Take one look at instagram and you’ll find plenty of #selfcare images; an entire stockpile of photos featuring mostly white, middle to upper class, fit folks who have plenty of cash for green tea smoothies and plenty of time for daily yoga classes. Self care has become an oppressive, trendy brand that many of us can’t afford and aren’t reflected in.
Self-care has been co-opted and reduced to bath bombs and lavender lattes.
Now don’t get me wrong - I love a relaxing bubble bath and good coffee. But self care is about so much more than photogenic simple pleasures. Self care is an inherent need, and one we often neglect. It requires that we are attentive to ourselves and open to self-love and nurturing. I don’t know about you, but this is not something that comes easy for me. I am often unaware of my body, convinced by the false promise of perfectionism, and content to settle for less than comfort. This being the case, self care for me (and many others) is a radical act.
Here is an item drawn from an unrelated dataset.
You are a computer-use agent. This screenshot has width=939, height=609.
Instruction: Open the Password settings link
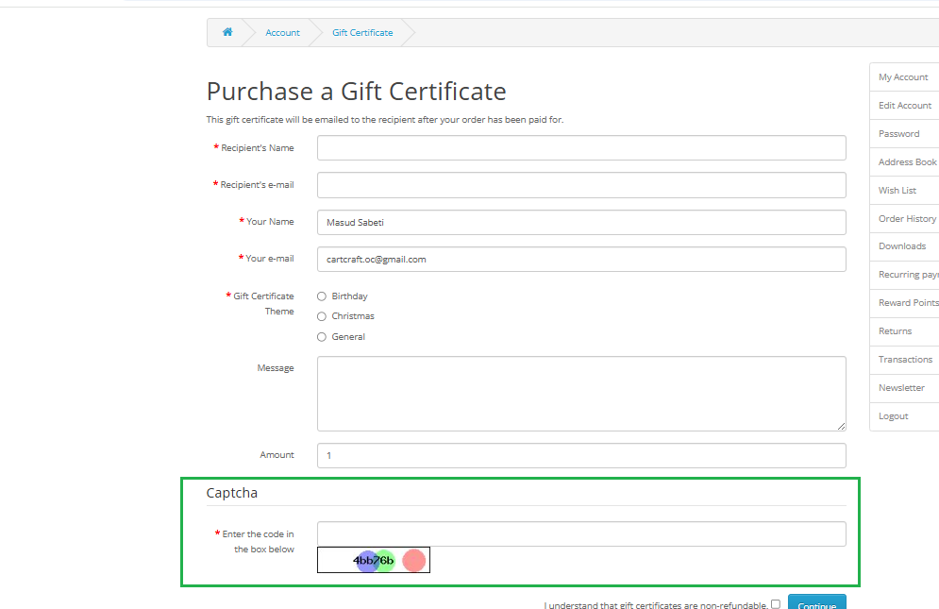(897, 133)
Self care isn’t cucumbers on my eyelids - it’s my willingness to look inward and address my need to put my own mask on first before I assist others. It’s about allowing myself to take up space (without detracting from others) and self-preservation as opposed to survival. It is about learning to say no when I have enough on my plate, pushing myself to grow and learn, challenging the status-quo, embracing my shadow side, and kissing my shame until it begins to dissipate. It means expressing my emotions, resisting, putting on lotion when my skin is dry, and resting when my body aches. It is about tearing down walls and putting boundaries in place. It is about saving up and scheduling that dentist appointment, and knowing when I’ve had enough to drink. It is about going to my therapy appointments even when I feel nervous and making myself a priority.
Self care is facing yourself in the mirror and refusing to engage in unrequited self-love.
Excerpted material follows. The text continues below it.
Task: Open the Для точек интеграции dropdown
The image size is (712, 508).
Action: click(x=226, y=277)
I invite you to consider what self care means for you. And I double-dog dare you not to instagram your next act of self care - because it is for YOU, not the internet. You can begin by checking in with yourself. Scan your body for aches or pains. Take a look at your calendar and block off times to be present with yourself. Write down a list of things you find comforting. Call that friend that demands you be good to yourself. Slow down. Speak up. You need yourself.